夜の街を歩きながら、そんなごちそうに会いに行ってみる。

スポット情報
肉匠 甚
住所 大阪府東大阪市足代1-16-24GoogleMap
電話番号 06-6721-2911
営業時間 17:00~22::00
定休日 木曜日

裏路地に灯る、知る人ぞ知る暖簾

布施駅から続く商店街。にぎやかな通りを抜けて、ふと路地へ折れる。

提灯も大きな看板もないけれど、暖簾の向こうから、じわりと香ばしい匂いが漂ってくる。

ここ「甚(じん)」は、昭和28年創業の老舗肉屋「やまじん」が営むお食事処。

地元ではちょっと“いい日”に選ばれる場所だ。法事や家族の集まり、親しい誰かとの再会の夜。そんなときに、ふと思い出される店。

カウンターには10席。目の前では、大将の手捌きが静かに舞う。奥には、10名ほど入れる個室がひとつ。

かしこまりすぎず、だけど背筋は少し伸びる、そんなちょうどいい空気が流れている。

主役は、霜降りの「すき焼き」

「甚」に来たら、やっぱり頼みたいのは「すき焼きコース(4,000円)」。大きな皿に、艶やかな霜降り牛。赤身と脂のグラデーションが、もうご馳走そのものだ。

鍋の前に立つのは、自分自身。肉を焼くのも、割下を注ぐのも、お客の手で。もちろん、困ったときは女将さんがそっと寄り添ってくれるけれど、基本は“セルフ”のスタイル。

気の置けない人と、好きな順番で、好きなペースで。そんな自由さが、この店にはちゃんと用意されている。

割下で味が決まるスタイルなのも、「誰が焼いても、ちゃんとおいしくなるように」という想いから。

口に入れた瞬間、甘辛のたれと脂の旨みがふわっと溶けて、思わず目を閉じてしまう。

すき焼きって、こんなにも静かに人を幸せにできるのかと、改めて思わされる。

肉の町・大阪の、もうひとつの顔

大阪と聞いて思い浮かべるのは、たこ焼き? お好み焼き?

それもいいけど、ほんの少しだけ、足りてない。実は大阪の南部、とくに東大阪は、古くから肉の流通が盛んなエリアだった。

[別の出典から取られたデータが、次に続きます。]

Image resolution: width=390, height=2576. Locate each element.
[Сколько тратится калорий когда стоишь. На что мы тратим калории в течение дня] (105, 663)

問屋や加工業者が多く、いわば“肉のまち”。そんな土地で、70年以上肉と向き合ってきた「やまじん」は、地元の台所のような存在だ。

すき焼きに使われるのは、脂がきめ細かく、火を入れてもパサつかない部位だけ。

仕入れもカットも、火入れも。「肉屋の目利き」が隅々まで効いているから、食べ終わるころには胃よりも心が満たされている。

「変わらないこと」が、町の誇りになる

「やまじん」がこの町に暖簾を掲げたのは、昭和28年。商店街の人たちの食卓に、ずっと肉を届けてきた。

その中で生まれた「甚」は、ただの食事処ではない。肉を知り尽くした人たちが、“一番おいしい食べ方”を届けたいと思ってつくった場所。

変わり続けるまちで、変わらないものがあるというのは、少し心強い。

誰かの記念日や、久しぶりの再会を、ちゃんと彩ってくれる場所。たとえば自分の子どもが大きくなったとき、「あのすき焼き、また食べに行こう」と言いたくなるような。

旅の夜に、ひとつだけ贅沢を

「大阪に来たら、なに食べよう?」
そう聞かれたら、たこ焼きでも串カツでもなく、「すき焼き」と答えたくなる。

粉もんの香ばしさの向こうに、もうひとつの“大阪の味”がある。

観光地の賑わいから少し離れた布施のまちで、肉を焼く音に耳を澄ます夜。じゅわっと広がる甘辛さと、口の中でとろけるやさしさ。

その一膳に、何度でも恋してしまうかもしれない。